* _WORK REQUIRED_:
From the line with "650x608 pixels." to the line with "Given: Click the", output every line below exactly, both ends included. Skip the pictures.

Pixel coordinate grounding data
────────────────────────────────────────

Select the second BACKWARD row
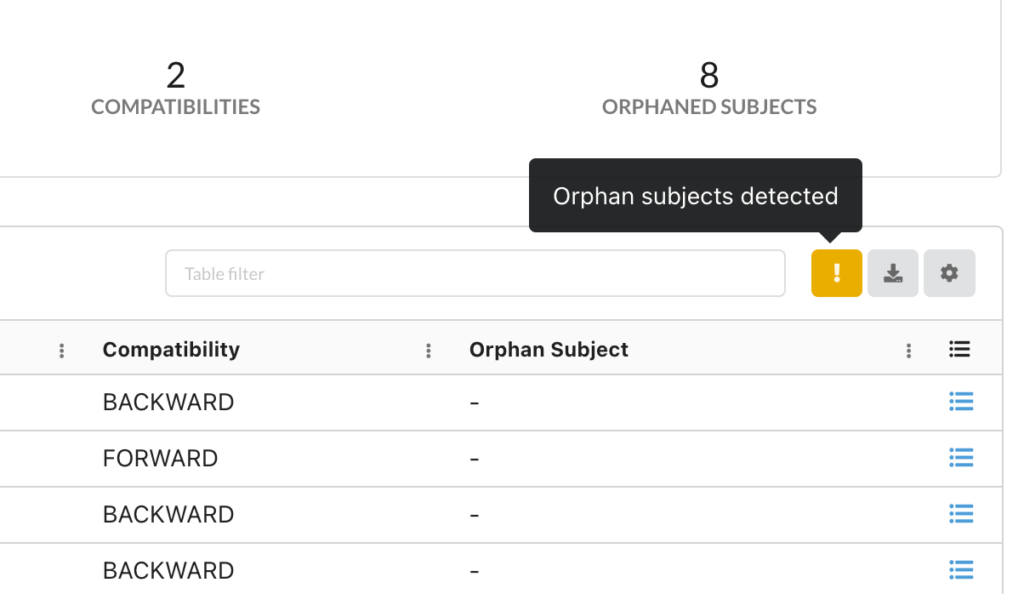The width and height of the screenshot is (1024, 594). coord(167,514)
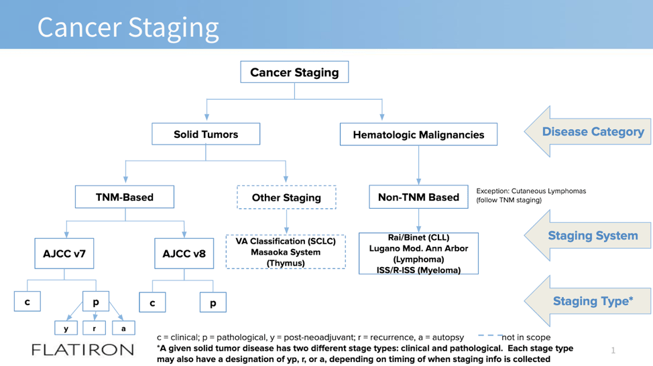Select the Rai/Binet (CLL) staging box

[419, 254]
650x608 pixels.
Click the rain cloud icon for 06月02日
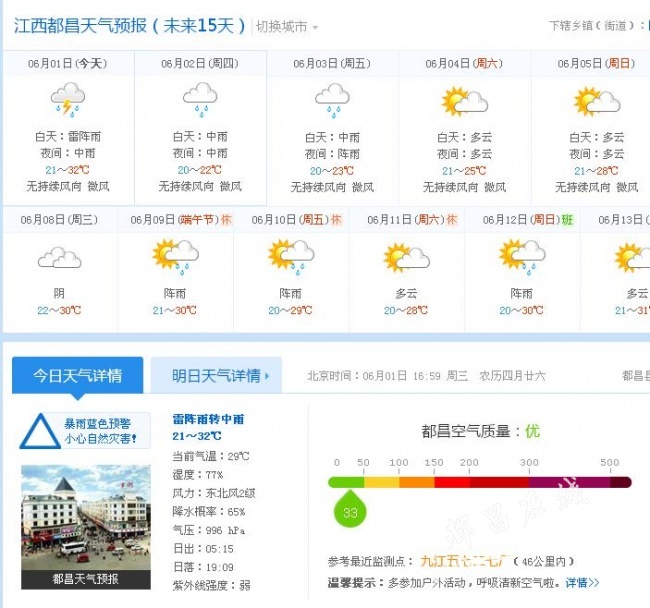[200, 99]
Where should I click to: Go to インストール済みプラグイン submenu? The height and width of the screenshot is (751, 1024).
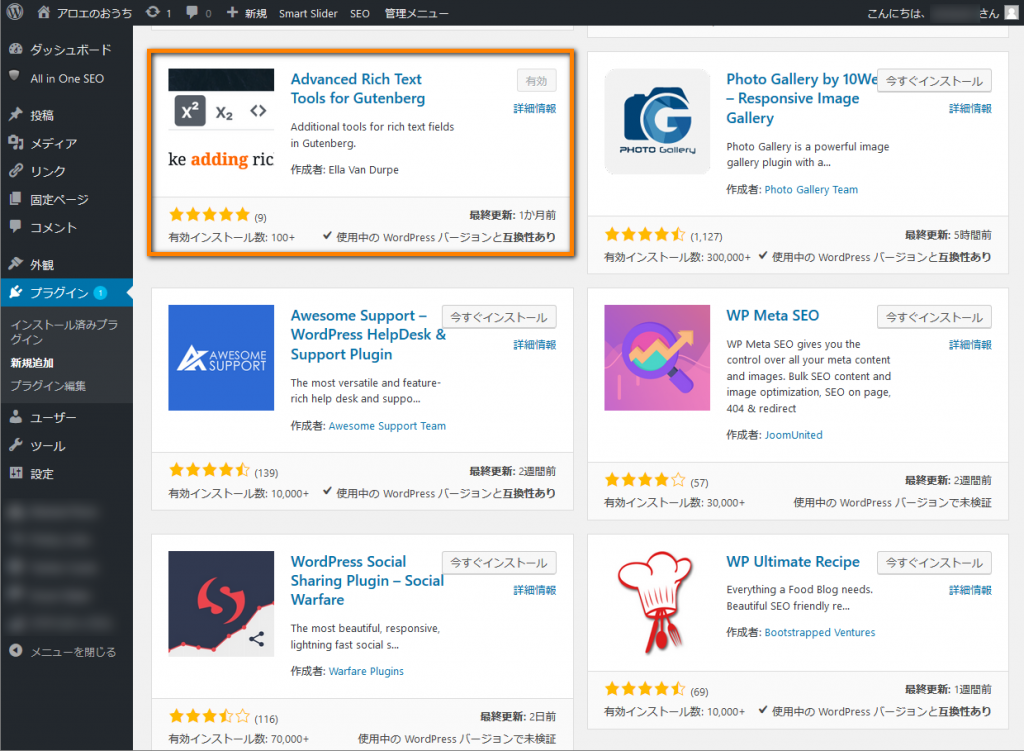pos(64,332)
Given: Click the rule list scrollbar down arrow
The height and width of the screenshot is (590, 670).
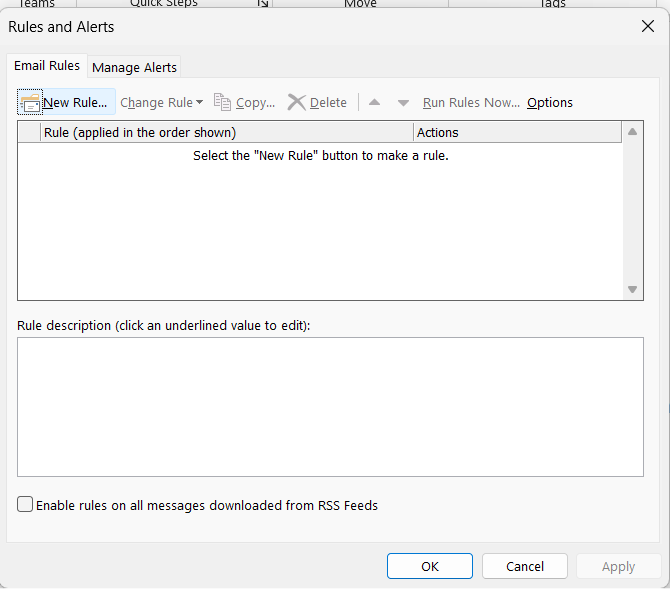Looking at the screenshot, I should [x=632, y=289].
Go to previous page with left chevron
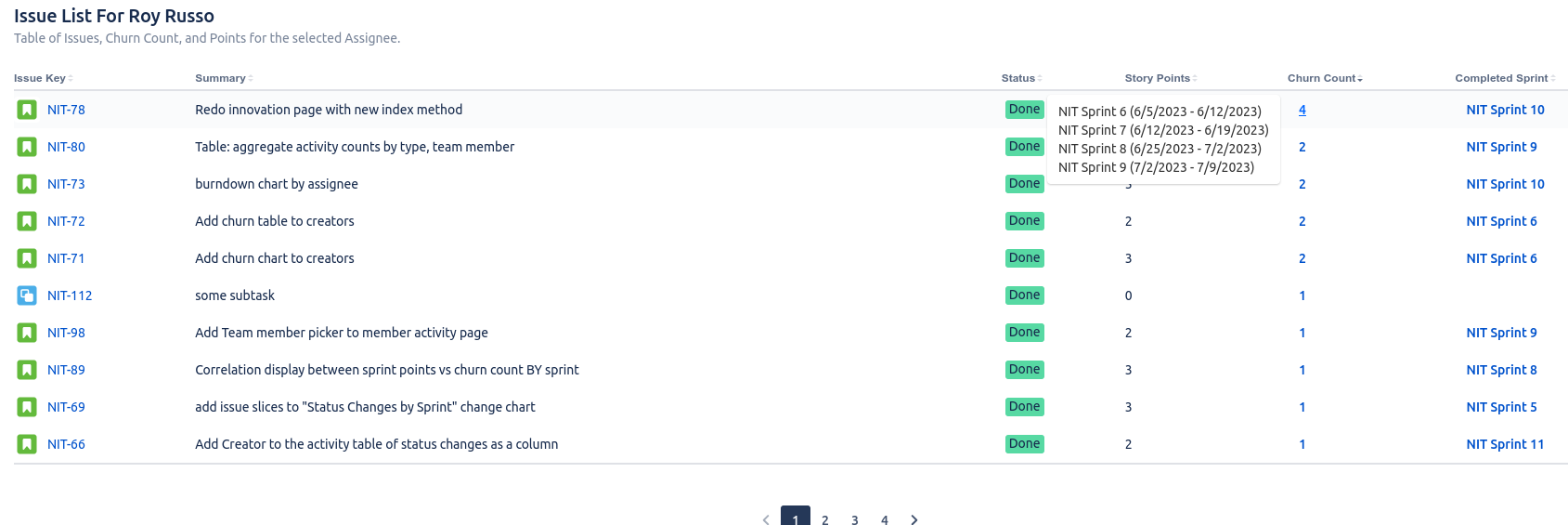 tap(766, 519)
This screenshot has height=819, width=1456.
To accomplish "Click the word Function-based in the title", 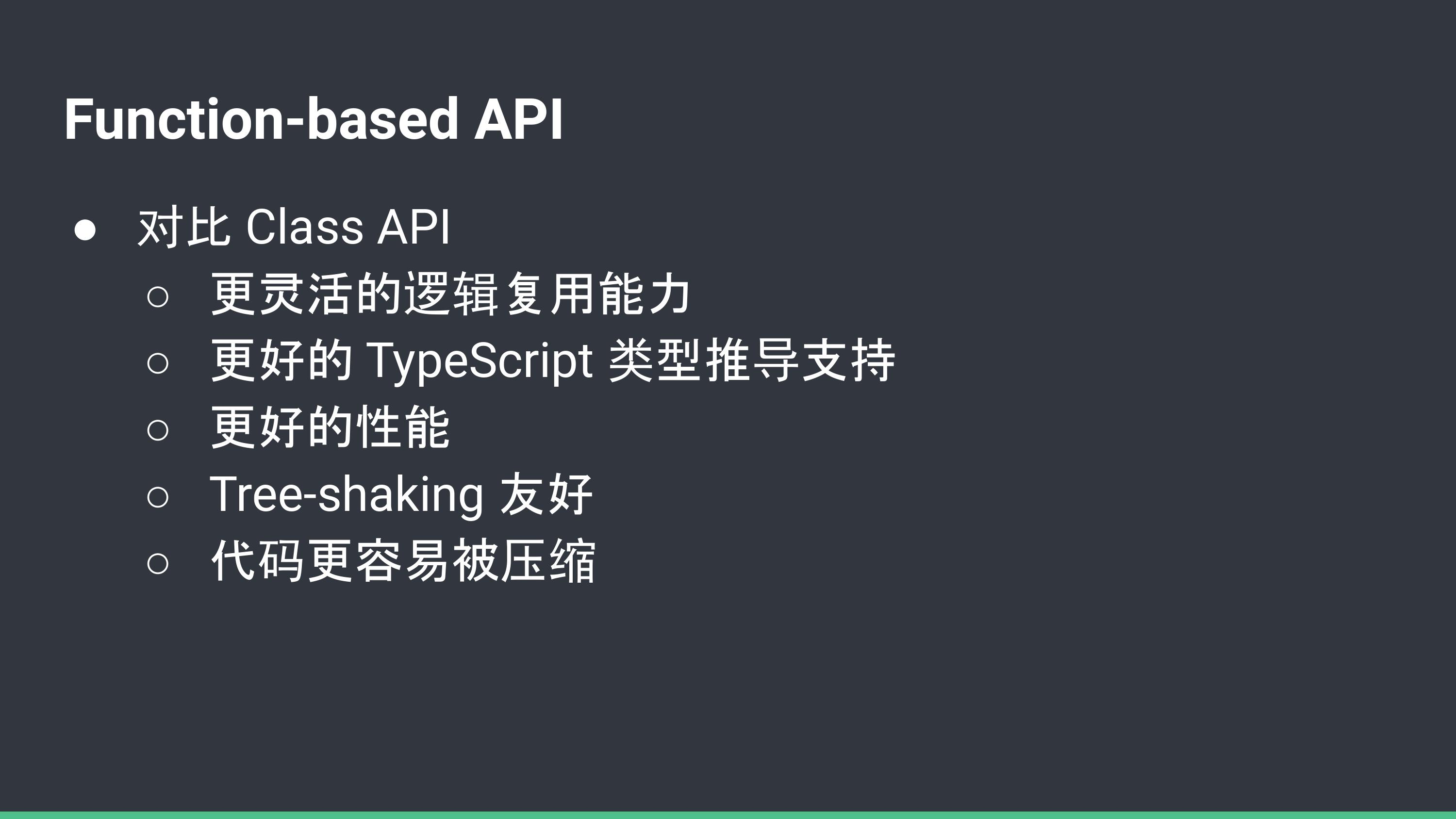I will pos(261,119).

────────────────────────────────────────

* _EXERCISE RESPONSE_:
650x608 pixels.
Click the rain cloud icon for 06月02日
[200, 99]
Where should I click to: Go to インストール済みプラグイン submenu? The height and width of the screenshot is (751, 1024).
pos(64,332)
Given: Click the rule list scrollbar down arrow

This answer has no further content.